**ENUNCIADO DEL EJERCICIO**
¿Podrías proseguir el texto de más abajo sobre la pedagogía de Dios, que no impone ni violenta a nadie, a partir de la cita de Oseas con la que termina?
#### TEXTO DEL EJERCICIO
7.- Me sedujiste, Señor, y me dejé seducir
OBJETIVO: Mostrar que Dios en su pedagogía no impone ni violenta a
nadie, para que seamos capaces de dar una respuesta libre y consciente a la
Gracia que nos ofrece.
Iluminación.“Me sedujiste,
Señor, y me dejé seducir; fuiste más fuerte que yo y me venciste” (Jer 20,7).
“Yo te desposaré conmigo en justicia y en derecho, en amor y en compasión, te
desposaré conmigo en fidelidad y tú conocerás a Yahveh” (Os 2,
21-22).
########
#### DATOS PROPORCIONADOS
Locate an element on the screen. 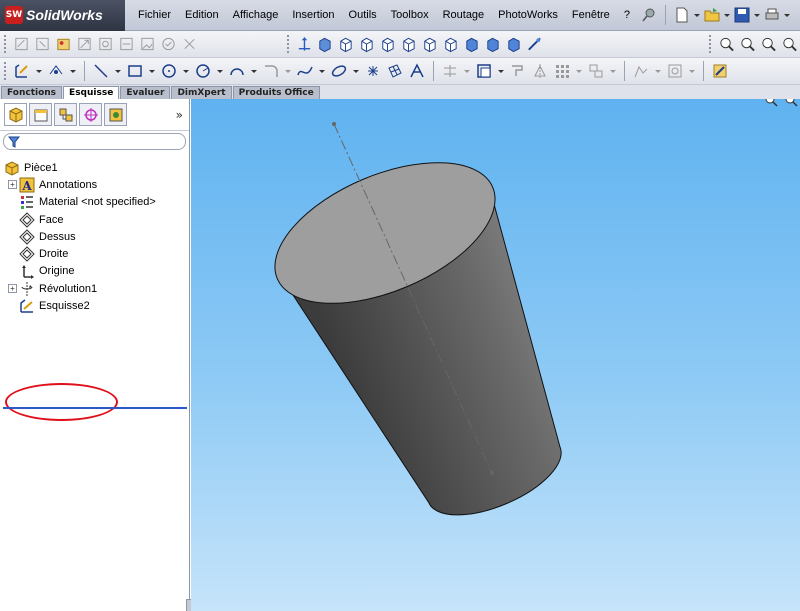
########
**RESULTADO DEL EJERCICIO**
La
irrupción de Dios en nuestras vidas. Nuestro Dios es el Dios que nos cambia los
planes; cambia nuestros proyectos por
otros mucho mejores. El proyecto que Dios tiene para cada ser humano en nada se
compara con los nuestros. El hombre al natural, no sólo no conoce el Designio
de Dios, sino que además es refractario a la gracia del Señor. Él para cambiar
nuestra manera de pensar, para sacarnos del pecado y de nuestras idolatrías
irrumpe en nuestras vidas y nos ilumina con la luz de la verdad: “Nos atrae con cuerdas de ternura, con lazos
de misericordia” (Os 11, 5). Nos hace probar de su bondad, de su ternura,
de lo bueno que es, para seducirnos, respetando siempre nuestra voluntad.
Usando las palabras de San Lucas: “Busca
a la oveja perdida, y la busca, hasta encontrarla” (Lc 15, 4).
“Por eso Yo
voy a seducirla: la llevaré al desierto y le hablaré al corazón, luego le
devolveré sus viñas, y convertiré el valle del Akor en puerta de esperanza para
ella. Allí me responderá como en su juventud, como el día en que salió de
Egipto”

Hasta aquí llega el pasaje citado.